O tribunal superior da Namíbia anulou, nesta sexta-feira, 21, uma lei que criminalizava o sexo gay. A corte considerou a norma inconstitucional, marcando uma vitória para os ativistas da nação, após uma série de reveses na batalha pelos direitos da comunidade LGBTQIA+ nos últimos anos.
A lei que proíbe “sodomia” e “crimes não naturais” foi herdada pela Namíbia quando o país conquistou a independência da África do Sul, em 1990. Embora a proibição não tenha sido aplicada com frequência, ativistas afirmam que ela contribuiu ao longo dos anos para a discriminação contra a comunidade LGBTQIA+, incluindo o uso de violência por parte da polícia contra membros do grupo.
Inconstitucional
A decisão, proferida por três juízes, afirmou que a legislação era inconstitucional e uma discriminação injusta, já que o sexo consensual entre um homem e uma mulher não era criminalizado.
“Que ameaça um homem gay representa para a sociedade, e quem deve ser protegido contra ele?” disse o parecer dos juízes. “Temos a firme convicção de que a aplicação de pontos de vista morais privados de uma parte de uma comunidade (mesmo que constituam a maioria dessa comunidade), que se baseiam em grande medida em nada mais do que preconceito, não pode ser qualificada como um propósito legítimo.”
Não ficou claro, por enquanto, se o governo da Namíbia vai recorrer da decisão.
Reação
A UNAids, a agência das Nações Unidos que defende ações globais contra o HIV e a Aids, alegou que a lei alimentou por anos a discriminação contra namibianos LGBTQIA+ em hospitais e centros de saúde. Segundo a avaliação da organização, a decisão pode encorajar mais pessoas a buscarem testes e tratamento para HIV.
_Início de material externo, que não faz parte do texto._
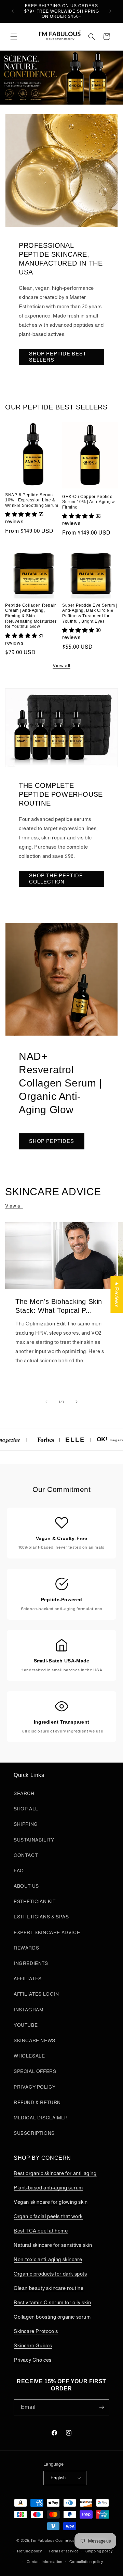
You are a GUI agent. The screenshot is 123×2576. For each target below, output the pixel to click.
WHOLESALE (29, 2056)
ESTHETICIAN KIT (35, 1901)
“Ao descriminalizar as relações entre pessoas do mesmo sexo, a Namíbia cria um ambiente mais seguro para as comunidades LGBTQIA+”, disse Anne Githuku-Shongwe, diretora regional da UNAids para a África Oriental e Austral.
Retrocessos
Dos 64 países que criminalizam relações entre pessoas do mesmo sexo, 31 estão na África, de acordo com a Human Dignity Trust, uma instituição de caridade do Reino Unido.
Em uma pesquisa envolvendo 34 países da África, realizada entre 2019 e 2021, a Namíbia foi classificada como o terceiro país mais tolerante do continente. Quando perguntados obre como se sentiriam se tivessem vizinhos homossexuais, 64% dos entrevistados afirmaram que gostariam ou não se importavam com isso.
No entanto, dois grandes processos judiciais geraram uma reação conservadora no país. Em março de 2023, o Supremo Tribunal anulou a decisão de uma corte de primeira instância para conceder cidadania aos filhos de um casal gay que nasceram por meio de barriga de aluguel no exterior.
Depois, em maio desse ano, o Supremo tomou a decisão progressista de reconhecer casamentos entre pessoas do mesmo sexo realizados no exterior — caso a cerimônia se desse entre um cidadão namibiano e seu cônjuge estrangeiro. Em resposta, o parlamento do país aprovou um projeto de lei que define o casamento como a união “entre pessoas do sexo oposto”, embora o texto ainda não tenha sido sancionado pelo presidente.
Grupos de ativistas afirmaram que, depois de ambos os incidentes, crimes de ódio aumentaram. Seis namibianos LGBTQIA+ foram mortos desde que o projeto de lei foi aprovado, de acordo com o grupo de campanha Equal Namibia.